▶ **GOAL**
Please recast the material below as a Markdown table with two columns, Row and Line, giving each non-blank line its own numbered row and leaving out blank lines.

▶ **RECORD SET**

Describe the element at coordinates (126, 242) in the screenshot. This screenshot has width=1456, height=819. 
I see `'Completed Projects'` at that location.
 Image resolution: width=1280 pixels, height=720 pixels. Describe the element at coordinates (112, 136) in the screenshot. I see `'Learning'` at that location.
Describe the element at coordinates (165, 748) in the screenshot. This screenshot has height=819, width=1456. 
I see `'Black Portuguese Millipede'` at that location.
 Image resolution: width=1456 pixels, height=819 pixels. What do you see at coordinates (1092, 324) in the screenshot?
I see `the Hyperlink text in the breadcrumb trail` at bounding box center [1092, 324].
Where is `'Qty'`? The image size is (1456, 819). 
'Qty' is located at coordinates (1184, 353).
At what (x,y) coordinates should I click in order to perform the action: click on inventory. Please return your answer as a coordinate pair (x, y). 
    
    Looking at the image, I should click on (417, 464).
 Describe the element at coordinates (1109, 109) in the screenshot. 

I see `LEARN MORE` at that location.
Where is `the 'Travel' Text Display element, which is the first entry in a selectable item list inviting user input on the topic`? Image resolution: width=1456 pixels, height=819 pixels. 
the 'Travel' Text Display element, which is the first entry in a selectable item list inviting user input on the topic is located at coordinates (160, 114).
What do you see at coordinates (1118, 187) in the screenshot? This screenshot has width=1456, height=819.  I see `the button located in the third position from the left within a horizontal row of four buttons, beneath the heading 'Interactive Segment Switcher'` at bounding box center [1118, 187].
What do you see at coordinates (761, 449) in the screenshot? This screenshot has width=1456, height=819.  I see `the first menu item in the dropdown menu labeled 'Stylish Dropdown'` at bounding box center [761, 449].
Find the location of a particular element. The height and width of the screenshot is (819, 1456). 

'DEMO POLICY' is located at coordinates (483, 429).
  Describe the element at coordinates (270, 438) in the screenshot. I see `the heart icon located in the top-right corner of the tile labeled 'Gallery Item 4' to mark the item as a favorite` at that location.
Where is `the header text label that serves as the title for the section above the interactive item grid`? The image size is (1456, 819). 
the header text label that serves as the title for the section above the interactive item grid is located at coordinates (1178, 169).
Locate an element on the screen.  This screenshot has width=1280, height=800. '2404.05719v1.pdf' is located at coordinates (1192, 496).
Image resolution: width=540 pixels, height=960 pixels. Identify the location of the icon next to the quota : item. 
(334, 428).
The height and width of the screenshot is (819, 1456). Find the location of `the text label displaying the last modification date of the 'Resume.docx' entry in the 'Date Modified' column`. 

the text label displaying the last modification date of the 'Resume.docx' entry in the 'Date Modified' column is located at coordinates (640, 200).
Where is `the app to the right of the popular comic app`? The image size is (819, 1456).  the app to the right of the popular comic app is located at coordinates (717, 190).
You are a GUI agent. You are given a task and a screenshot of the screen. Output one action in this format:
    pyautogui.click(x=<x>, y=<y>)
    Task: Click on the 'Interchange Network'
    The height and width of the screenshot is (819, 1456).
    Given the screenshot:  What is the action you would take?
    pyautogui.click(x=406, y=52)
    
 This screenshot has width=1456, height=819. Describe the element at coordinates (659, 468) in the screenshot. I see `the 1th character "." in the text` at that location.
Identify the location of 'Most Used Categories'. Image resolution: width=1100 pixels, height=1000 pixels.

▶ **ANSWER TO THIS TASK**
| Row | Line |
|---|---|
| 1 | Describe the element at coordinates (126, 242) in the screenshot. This screenshot has width=1456, height=819.  |
| 2 | I see `'Completed Projects'` at that location. |
| 3 |  Image resolution: width=1280 pixels, height=720 pixels. Describe the element at coordinates (112, 136) in the screenshot. I see `'Learning'` at that location. |
| 4 | Describe the element at coordinates (165, 748) in the screenshot. This screenshot has height=819, width=1456.  |
| 5 | I see `'Black Portuguese Millipede'` at that location. |
| 6 |  Image resolution: width=1456 pixels, height=819 pixels. What do you see at coordinates (1092, 324) in the screenshot? |
| 7 | I see `the Hyperlink text in the breadcrumb trail` at bounding box center [1092, 324]. |
| 8 | Where is `'Qty'`? The image size is (1456, 819).  |
| 9 | 'Qty' is located at coordinates (1184, 353). |
| 10 | At what (x,y) coordinates should I click in order to perform the action: click on inventory. Please return your answer as a coordinate pair (x, y).  |
| 11 |     Looking at the image, I should click on (417, 464). |
| 12 |  Describe the element at coordinates (1109, 109) in the screenshot.  |
| 13 | I see `LEARN MORE` at that location. |
| 14 | Where is `the 'Travel' Text Display element, which is the first entry in a selectable item list inviting user input on the topic`? Image resolution: width=1456 pixels, height=819 pixels.  |
| 15 | the 'Travel' Text Display element, which is the first entry in a selectable item list inviting user input on the topic is located at coordinates (160, 114). |
| 16 | What do you see at coordinates (1118, 187) in the screenshot? This screenshot has width=1456, height=819.  I see `the button located in the third position from the left within a horizontal row of four buttons, beneath the heading 'Interactive Segment Switcher'` at bounding box center [1118, 187]. |
| 17 | What do you see at coordinates (761, 449) in the screenshot? This screenshot has width=1456, height=819.  I see `the first menu item in the dropdown menu labeled 'Stylish Dropdown'` at bounding box center [761, 449]. |
| 18 | Find the location of a particular element. The height and width of the screenshot is (819, 1456).  |
| 19 | 'DEMO POLICY' is located at coordinates (483, 429). |
| 20 |   Describe the element at coordinates (270, 438) in the screenshot. I see `the heart icon located in the top-right corner of the tile labeled 'Gallery Item 4' to mark the item as a favorite` at that location. |
| 21 | Where is `the header text label that serves as the title for the section above the interactive item grid`? The image size is (1456, 819).  |
| 22 | the header text label that serves as the title for the section above the interactive item grid is located at coordinates (1178, 169). |
| 23 | Locate an element on the screen.  This screenshot has width=1280, height=800. '2404.05719v1.pdf' is located at coordinates (1192, 496). |
| 24 | Image resolution: width=540 pixels, height=960 pixels. Identify the location of the icon next to the quota : item.  |
| 25 | (334, 428). |
| 26 | The height and width of the screenshot is (819, 1456). Find the location of `the text label displaying the last modification date of the 'Resume.docx' entry in the 'Date Modified' column`.  |
| 27 | the text label displaying the last modification date of the 'Resume.docx' entry in the 'Date Modified' column is located at coordinates (640, 200). |
| 28 | Where is `the app to the right of the popular comic app`? The image size is (819, 1456).  the app to the right of the popular comic app is located at coordinates (717, 190). |
| 29 | You are a GUI agent. You are given a task and a screenshot of the screen. Output one action in this format: |
| 30 |     pyautogui.click(x=<x>, y=<y>) |
| 31 |     Task: Click on the 'Interchange Network' |
| 32 |     The height and width of the screenshot is (819, 1456). |
| 33 |     Given the screenshot:  What is the action you would take? |
| 34 |     pyautogui.click(x=406, y=52) |
| 35 |  This screenshot has width=1456, height=819. Describe the element at coordinates (659, 468) in the screenshot. I see `the 1th character "." in the text` at that location. |
| 36 | Identify the location of 'Most Used Categories'. Image resolution: width=1100 pixels, height=1000 pixels. |